Now, all men won't respond. One of the great surprises to me since 2020, and I was unprepared for this. You know, in the midst of all that confusion and chaos and the unknowing and the fear and sheltered in place and things closed down, we began to pray that the truth would be told and we've seen, as we've said, so much of it. It's a reason for celebration. Please don't let that list unsettle you. It should cause you to rejoice. Things that were hidden in the darkness that powerful people would have preferred stayed in the darkness have come into the light. It's a gift from God. What I wasn't prepared for, I thought when the truth was told, the majority of the people would rally to the truth.
I wasn't prepared for people to say, "Oh, I don't know if I believe that," or just not be willing to look at it because it was awkward or uncomfortable or because the positions they had taken, they don't want to deal with it. Folks, when you find yourselves on the wrong side of the truth, let me make a suggestion. You have a choice there. You got several choices, honestly. You could ignore it. You can deny it. You can be angered by it. You can do a lot. You can attack the person that's delivering the truth. Or you can repent.
See, we all make mistakes, every one of us. No perfect people. There's only been one. We killed him. And when you realize you were in error, you may have been in error from a lack of information. You may have believed somebody that wasn't trusted, there's a whole menu of reasons why, but when you recognize you're in that place, if you will repent, you can be free and clean and empowered to go forward. If we don't do that, then we live with the weight of the deception and the dishonesty and the lie.
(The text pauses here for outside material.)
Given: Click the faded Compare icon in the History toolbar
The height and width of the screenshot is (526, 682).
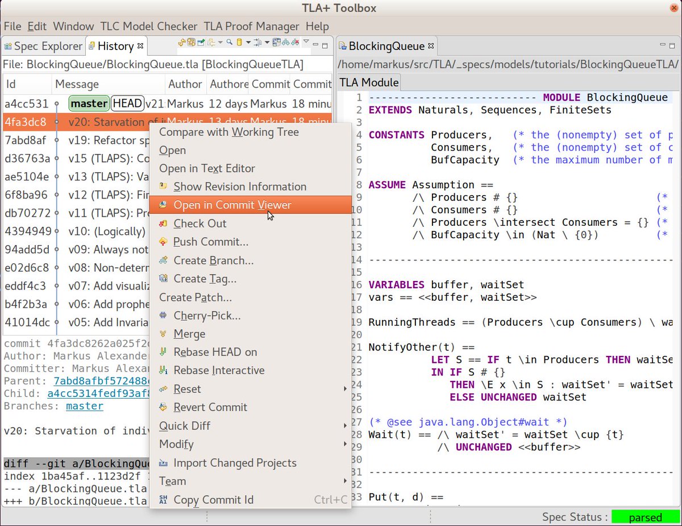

It's crushing, it's limiting. It's much better to say, "God, I'm sorry". We would gain so much momentum in the body of Christ. If we could simply say, "Lord, there were ways where I was influenced by things that weren't true, that I'm sorry for it. I've defended things I shouldn't have. I participated in things I shouldn't have".
And I'm not talking about COVID. We have defended moral positions and life choices and things that we know are not biblical, not scriptural. We've participated and now when it's becoming more blatant and it's growing, we look away or we act like we don't remember or it's just inconvenient or it's uncomfortable or we don't know what to say. You begin by saying, "God, I'm sorry". Repentance is a change of mind, "I was wrong," and then it's a change of direction, "I'll behave differently". That's what the cross was about. That's why Jesus was willing to do that. It's why God asked him to come. It's why we do the Christmas thing. Easter's coming. It's because on the cross, Jesus won a victory for us.
I'd like to pray with you before we go:
Father, I thank you that you have called us out of the dark into the kingdom of your light, that you have washed us and cleansed us and justified us. Forgive us for our attitude of complacency. Father, we've been willing to sit in a space at a specific time and imagine that we were interacting with the Creator of all things. Forgive us for our indifference, ignite a passion within us to know a living God that we might yield our days to you, beginning with each morning. In Jesus's name, amen.